Christina Adams

Before term 4 actually hits, it’s easy to imagine it as the prelude to summer holidays. Certainly, there are end of year activities to plan, end of year functions and a general air that the end is in sight. However, once you are in the midst of it, that tiny memory of hell on earth starts to resurface.

Term 4 is a nightmare. It feels shorter and more intense than any other term – so much so that, in its finals days, the thought of Christmas ahead is just exhausting. Colleagues at private schools finish weeks before us and get their Christmas shopping sorted. No matter what I pledge and promise, I am always floundering around a shopping centre with only 24 hours separating me from the big day, swamped by overwhelming apathy. Term 4 does that to you.
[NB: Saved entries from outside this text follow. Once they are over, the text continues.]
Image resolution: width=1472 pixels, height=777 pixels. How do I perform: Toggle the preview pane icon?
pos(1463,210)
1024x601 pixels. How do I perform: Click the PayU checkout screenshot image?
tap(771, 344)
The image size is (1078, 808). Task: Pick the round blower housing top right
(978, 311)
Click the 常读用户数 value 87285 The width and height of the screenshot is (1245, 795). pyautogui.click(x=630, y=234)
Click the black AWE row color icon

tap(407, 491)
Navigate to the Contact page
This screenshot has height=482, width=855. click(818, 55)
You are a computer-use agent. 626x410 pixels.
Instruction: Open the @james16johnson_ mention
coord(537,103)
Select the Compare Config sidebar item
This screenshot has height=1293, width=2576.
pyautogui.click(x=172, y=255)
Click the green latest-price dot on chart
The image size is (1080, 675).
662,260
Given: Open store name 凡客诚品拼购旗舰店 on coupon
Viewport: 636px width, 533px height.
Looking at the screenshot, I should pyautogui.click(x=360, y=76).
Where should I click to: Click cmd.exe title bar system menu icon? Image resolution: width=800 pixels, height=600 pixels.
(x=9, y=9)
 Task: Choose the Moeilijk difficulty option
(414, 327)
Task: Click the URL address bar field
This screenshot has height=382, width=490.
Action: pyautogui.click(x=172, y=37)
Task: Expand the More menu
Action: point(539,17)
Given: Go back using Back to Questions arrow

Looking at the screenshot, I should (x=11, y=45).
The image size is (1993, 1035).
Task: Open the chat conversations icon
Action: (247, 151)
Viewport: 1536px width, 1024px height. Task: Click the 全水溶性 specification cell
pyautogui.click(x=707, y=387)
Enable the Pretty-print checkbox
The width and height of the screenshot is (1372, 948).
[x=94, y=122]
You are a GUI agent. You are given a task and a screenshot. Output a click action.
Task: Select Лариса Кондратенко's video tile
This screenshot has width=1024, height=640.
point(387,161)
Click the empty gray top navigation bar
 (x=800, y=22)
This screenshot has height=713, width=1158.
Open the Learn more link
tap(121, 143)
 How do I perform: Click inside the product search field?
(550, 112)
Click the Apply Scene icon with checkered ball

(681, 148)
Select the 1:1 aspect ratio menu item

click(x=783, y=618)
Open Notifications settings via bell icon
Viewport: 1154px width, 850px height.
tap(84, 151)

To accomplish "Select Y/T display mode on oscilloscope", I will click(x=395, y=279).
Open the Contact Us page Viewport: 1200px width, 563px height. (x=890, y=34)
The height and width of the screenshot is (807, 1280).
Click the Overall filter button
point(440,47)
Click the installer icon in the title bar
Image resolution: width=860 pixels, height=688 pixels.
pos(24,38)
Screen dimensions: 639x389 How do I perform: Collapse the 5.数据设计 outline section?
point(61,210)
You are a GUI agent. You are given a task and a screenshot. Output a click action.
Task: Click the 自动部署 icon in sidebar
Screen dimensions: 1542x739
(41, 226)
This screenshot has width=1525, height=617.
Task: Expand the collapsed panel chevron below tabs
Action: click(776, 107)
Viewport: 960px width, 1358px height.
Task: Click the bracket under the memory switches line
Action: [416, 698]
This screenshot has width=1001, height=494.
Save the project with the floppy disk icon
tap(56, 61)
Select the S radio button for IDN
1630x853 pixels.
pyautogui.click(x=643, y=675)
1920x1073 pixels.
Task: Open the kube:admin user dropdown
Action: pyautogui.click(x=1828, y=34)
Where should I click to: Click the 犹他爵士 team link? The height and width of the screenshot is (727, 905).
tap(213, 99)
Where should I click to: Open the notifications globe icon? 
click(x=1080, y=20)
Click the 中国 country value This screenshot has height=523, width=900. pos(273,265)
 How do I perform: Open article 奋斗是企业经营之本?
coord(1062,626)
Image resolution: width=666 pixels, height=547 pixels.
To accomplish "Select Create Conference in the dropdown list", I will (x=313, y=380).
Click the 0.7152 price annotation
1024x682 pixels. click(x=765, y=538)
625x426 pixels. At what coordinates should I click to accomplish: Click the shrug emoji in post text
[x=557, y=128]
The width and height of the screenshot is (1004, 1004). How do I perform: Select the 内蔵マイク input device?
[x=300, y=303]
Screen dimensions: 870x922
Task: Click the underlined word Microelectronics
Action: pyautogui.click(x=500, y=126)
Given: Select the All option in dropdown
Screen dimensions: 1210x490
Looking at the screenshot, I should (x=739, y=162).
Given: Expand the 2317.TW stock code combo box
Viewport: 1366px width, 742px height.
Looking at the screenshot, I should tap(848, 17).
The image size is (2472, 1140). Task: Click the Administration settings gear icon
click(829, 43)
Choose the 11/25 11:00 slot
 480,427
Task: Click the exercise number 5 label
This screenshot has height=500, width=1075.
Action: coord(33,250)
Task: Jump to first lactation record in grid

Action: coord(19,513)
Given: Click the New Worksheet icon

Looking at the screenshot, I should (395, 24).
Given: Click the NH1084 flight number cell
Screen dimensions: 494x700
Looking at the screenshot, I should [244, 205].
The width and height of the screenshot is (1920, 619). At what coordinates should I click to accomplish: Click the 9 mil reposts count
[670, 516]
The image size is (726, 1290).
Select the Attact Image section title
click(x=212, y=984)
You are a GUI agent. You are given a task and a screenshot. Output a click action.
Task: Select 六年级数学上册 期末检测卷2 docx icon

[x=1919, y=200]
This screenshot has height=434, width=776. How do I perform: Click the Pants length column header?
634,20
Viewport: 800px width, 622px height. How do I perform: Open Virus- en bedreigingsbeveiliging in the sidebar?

“Term 4 is a busy but exciting term,” announces Greg, the resolutely jovial principal at a staff briefing. Possibly the only exciting thing about the term is that the warmer weather allows you to crank out the summer wardrobe and open-toed shoes… except that we have an anti-open toed policy at our school, so there is actually nothing exciting about term four. Due dates start to pile together and there is the all too familiar jostling and gnashing of teeth to fill positions of responsibility for the following year.

Secondary schools see the gradual disappearance of senior students and the attendance of most of the year 9 population becomes erratic.

“It is essential that we deliver meaningful and relevant curriculum right up until the last day,” shouts Greg, looking flustered and put out when questioned about whether end of year activities (AKA glorified babysitting) should start earlier.

Even with the introduction of programs that start the next year’s curriculum in the dying weeks of term 4, students have cottoned on that their teachers are struggling. This is particularly apparent when such programs demand teachers develop new units of work and start developing relationships with new groups of students whilst still dealing with exam marking, projects hanging over from earlier in the term, and writing reports (didn’t we just do this?).

Whilst it’s fantastic that we were able to reach an agreement with the government and stop industrial action, I’m sure I’m not alone in having fond flashbacks to our ‘no report writing’ stance. Ah, those were the days.

It’s during times of crazy workloads like these that I often think of the sporting adage, 'go hard or go home'. I wonder whether a principal behind a megaphone shouting this out would motivate or aggravate at this time of year. There is the possibility that teachers would take the offer literally and call in sick in unprecedented numbers, as there’s nothing worse than failing to have your hard work acknowledged and appreciated.

We are going hard even though we feel like going home. Okay?

Christina Adams is a member of the Australian Education Union (Victoria) and a stand-up comedian.